Heart Disease Home > Bypass Surgery
After the grafts are in place and your heart regains strength, you will slowly be removed from the heart-lung bypass machine. You will be completely free of the machine when your heart resumes its normal function and can support your body with its own pumping ability. Because everyone's heart is different, the time it takes to be removed from the bypass machine varies.
If your heart is slow to return to its normal function, several options are available to help it regain strength. These include medication through your IV, or a device called an intra-aortic balloon pump. An intra-aortic balloon pump can be inserted through a vessel in your groin and placed directly in your aorta. When this inflates, it increases your blood pressure, helping your heart to pump more effectively.

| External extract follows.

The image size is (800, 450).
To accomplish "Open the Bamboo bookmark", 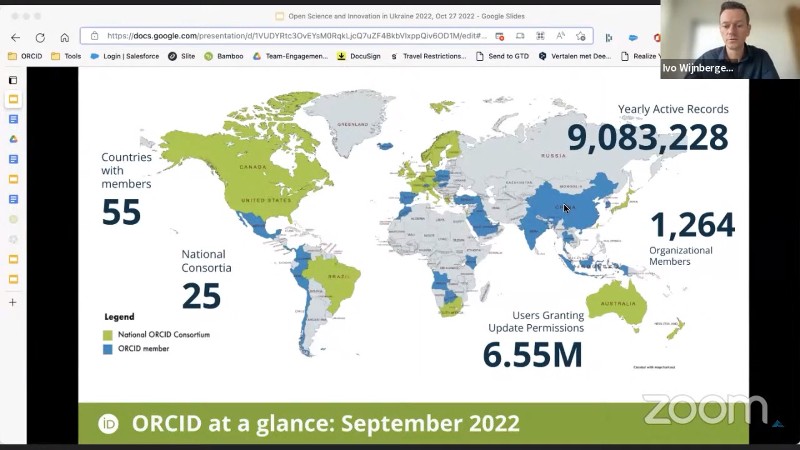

Small, thin wires (called pacing wires) will also be placed directly onto the surface of your heart. These provide electrical stimulation to help your heart beat normally after you have been removed from the bypass machine. These wires will be left inside your chest throughout your immediate recovery. Usually these are temporary, but in some people, the wires may need to be replaced by a permanent pacemaker.
To finish bypass surgery, several chest tubes will also be placed inside your chest to collect any fluid that drains into the spaces around your heart and lungs. These help to ensure that your lungs and heart are working properly.
At the end of your bypass surgery, your breastbone is brought back together with thick steel wire. This helps your breastbone to heal and prevents movement as you become active again. Your skin incision is then closed with stitches and a sterile bandage is applied.